Voters and critics loved the size of DeBose's part and the way she exceeded expectations in a role that Rita Moreno had immortalised in the 1961 film version. DeBose has been rewarded with Best Supporting Actress wins at the British Academy Film Awards, Golden Globes and the Screen Actors Guild Awards.

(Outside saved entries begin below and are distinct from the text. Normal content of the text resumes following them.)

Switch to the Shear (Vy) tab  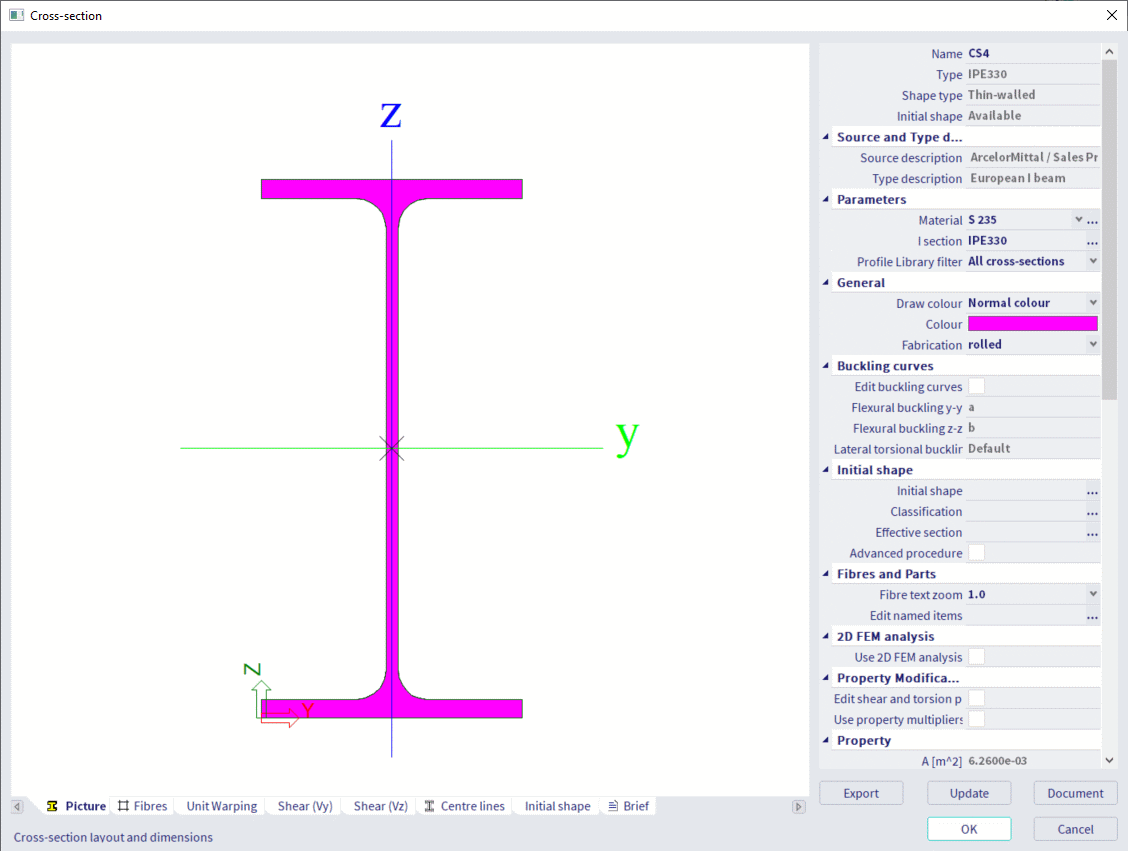(303, 805)
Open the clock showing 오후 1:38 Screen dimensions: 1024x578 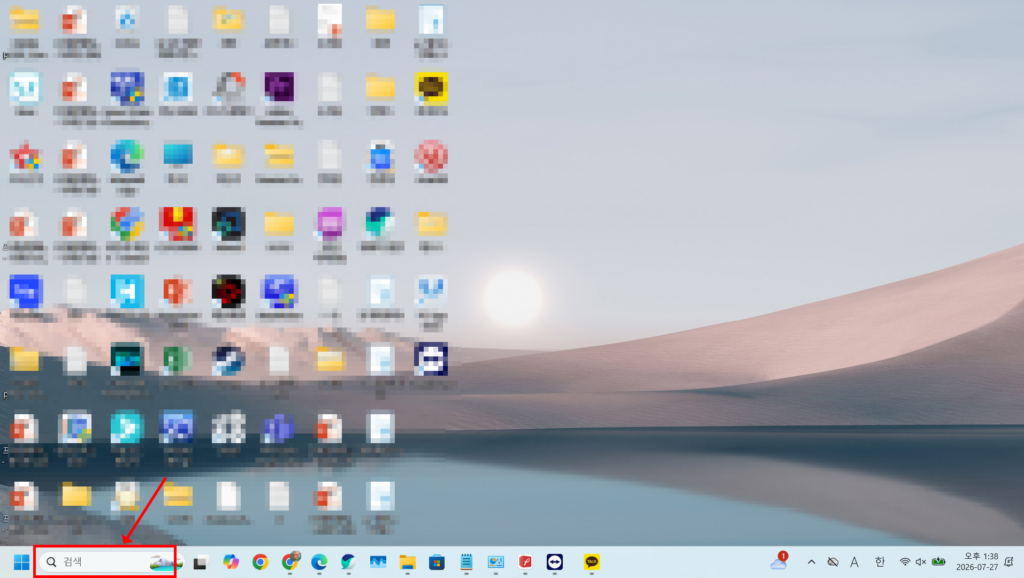(977, 562)
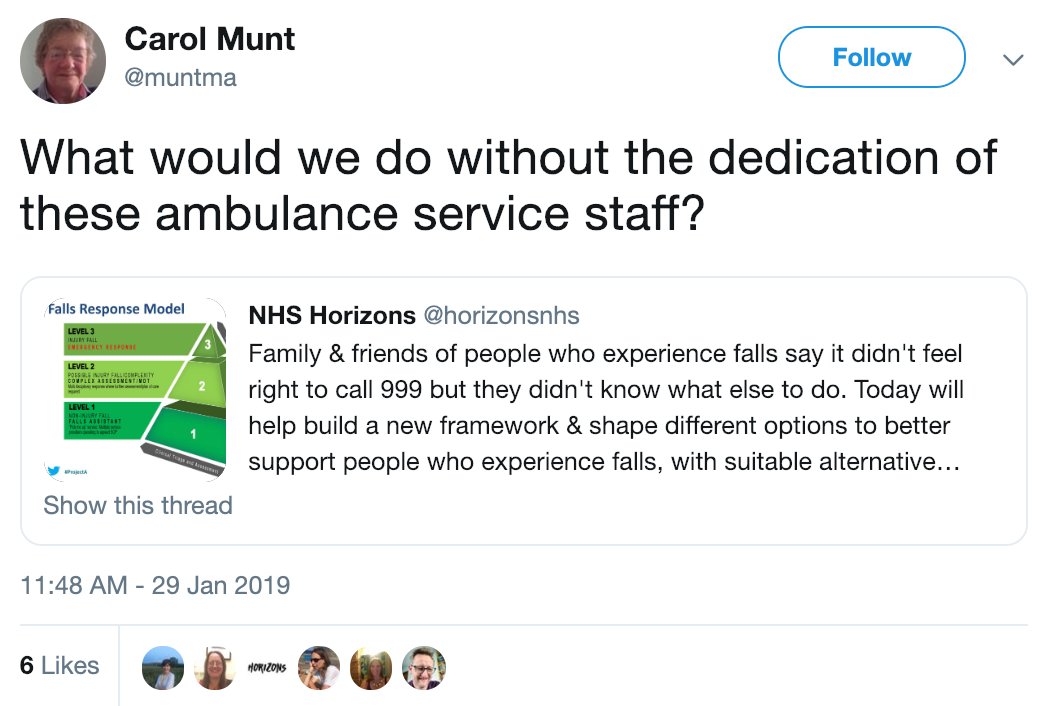This screenshot has width=1050, height=706.
Task: Open the tweet options chevron menu
Action: (1013, 60)
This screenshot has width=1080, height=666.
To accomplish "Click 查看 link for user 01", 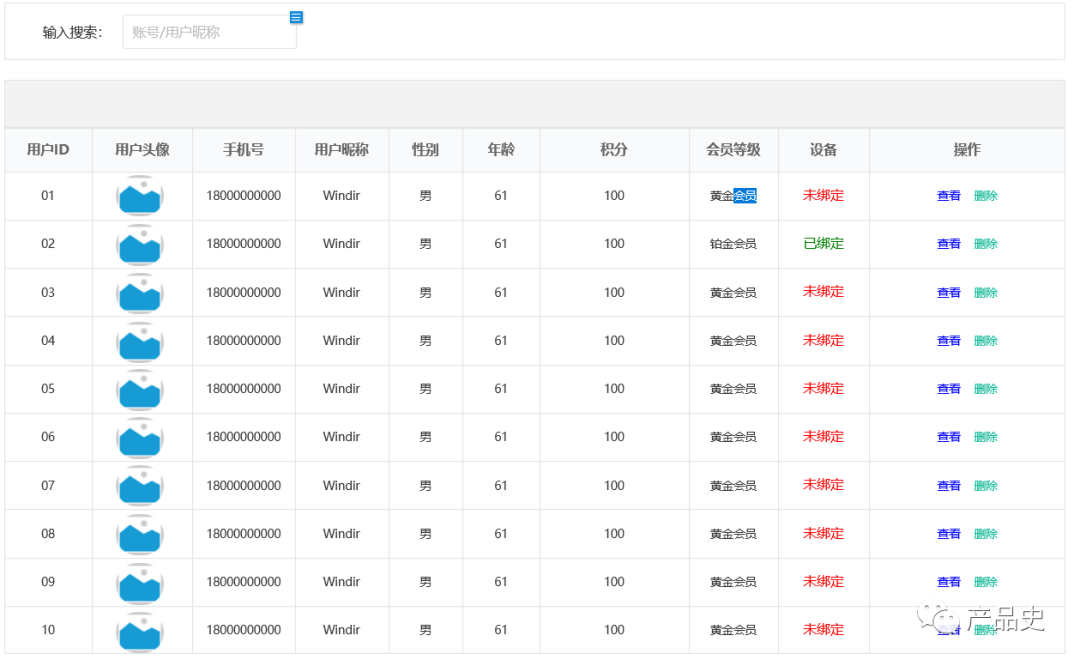I will tap(948, 196).
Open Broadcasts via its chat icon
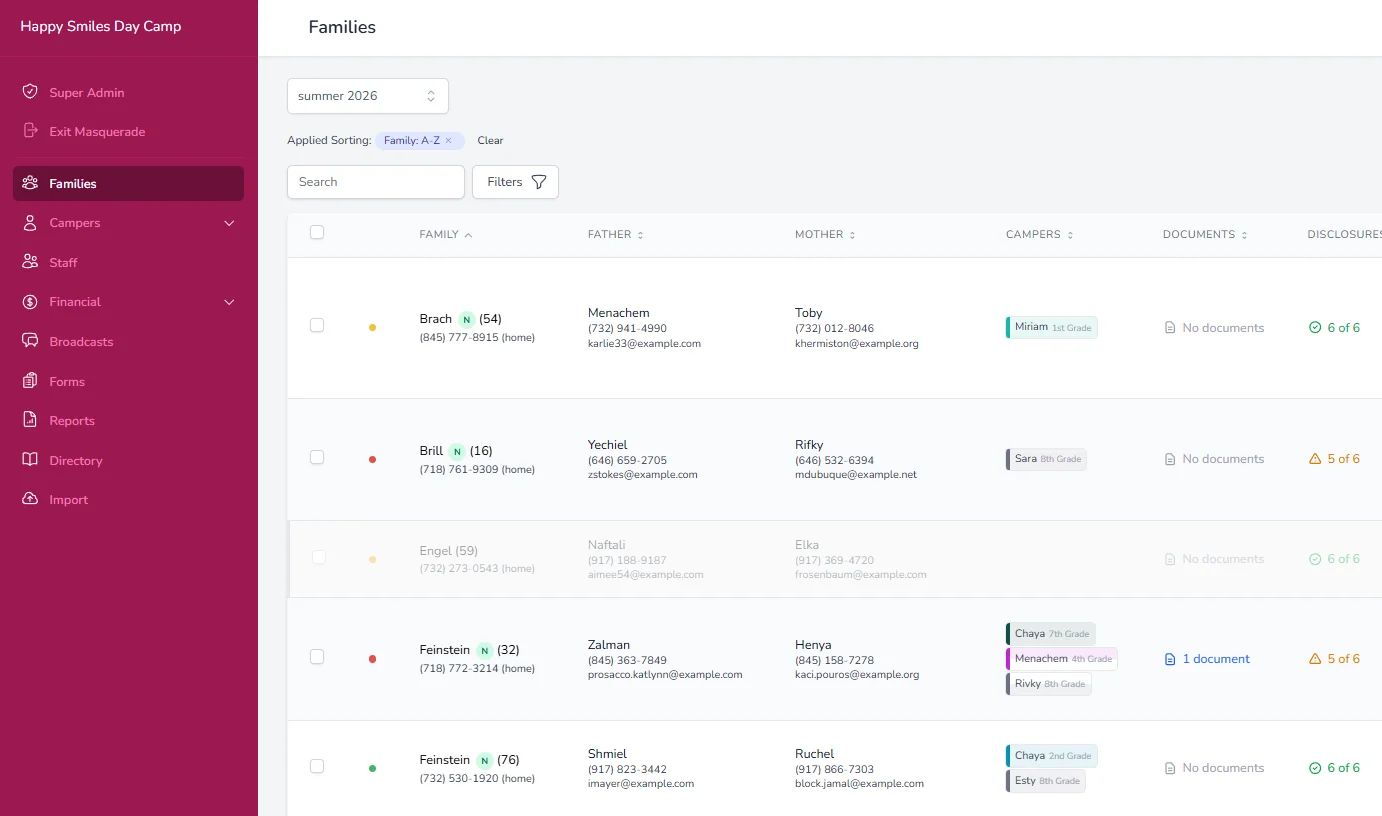This screenshot has width=1382, height=816. point(30,341)
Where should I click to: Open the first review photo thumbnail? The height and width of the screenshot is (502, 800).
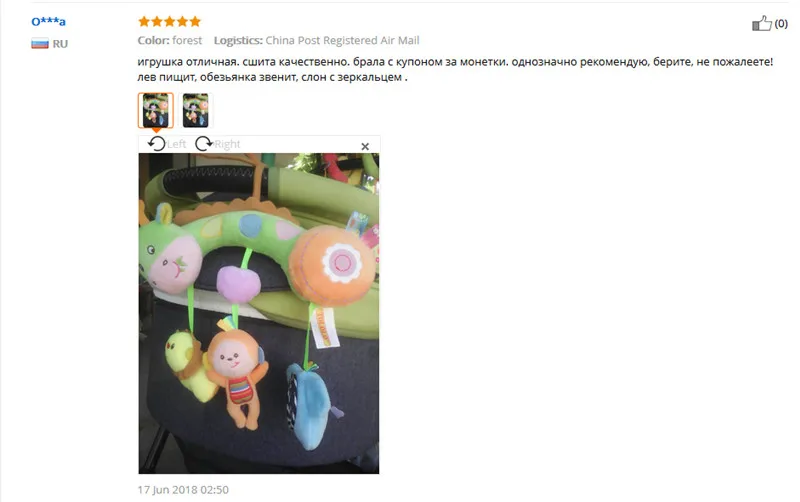(156, 110)
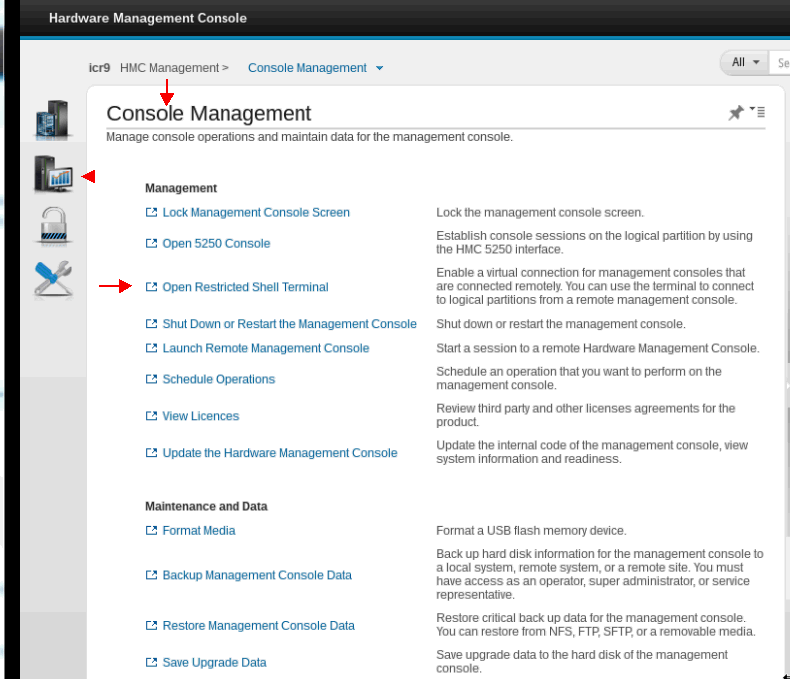The width and height of the screenshot is (790, 679).
Task: Expand the Console Management breadcrumb dropdown
Action: (379, 69)
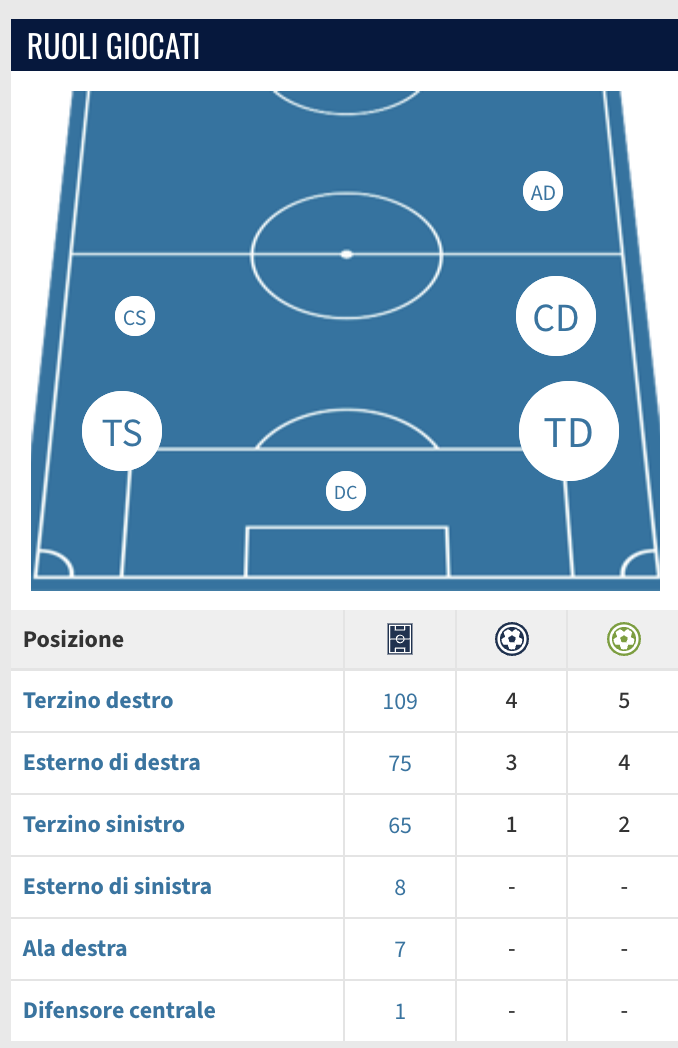Open the Ala destra link
Screen dimensions: 678x1048
[x=75, y=948]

Who should win: Ariana DeBose

She sings, she dances, she acts - the triple-threat DeBose makes her competition look like they are standing still. Her energy not only bowled over those who doubted she would make viewers forget Moreno, but her presence also gives the movie a much-needed boost.

Best Visual Effects

Nominees: Dune, Free Guy, No Time To Die, Shang-Chi And The Legend Of The Ten Rings, Spider-Man: No Way Home

Who will win: Dune

In an awards show usually filled with non-mainstream films, this category gives fans of popcorn fare something to root for. This film, adapted from the classic 1965 novel, could have been a pew-pew action blockbuster, but that is not the sort of movies that French-Canadian director Denis Villeneuve is hired to make.

His films, among them alien-visitation drama Arrival (2016) and android cop story Blade Runner 2049 (2017), combine eye candy with deep questions and character-driven stories - factors that helped them reap recognition at prestigious competitions.

Those traits have earned Dune 10 nominations, including in the Best Picture and Best Adapted Screenplay categories.

The film is unlikely to shine in other categories - there is still snobbery about science-fiction among voters. But its beautifully blended and highly distinct mix of computer-generated and practical effects - think ornithopters darting like dragonflies over the deserts of Arrakis - should make a win a certainty.

Who should win: Dune

All the other films in this category, except for James Bond movie No Time To Die, have the same bright, exaggerated video-game look that has become the industry standard for superhero and science-fiction stories. Dune dares to be different by showing that computer effects can not only amaze, but they can also ground a movie in a dusty world populated by sandworms as big as buildings.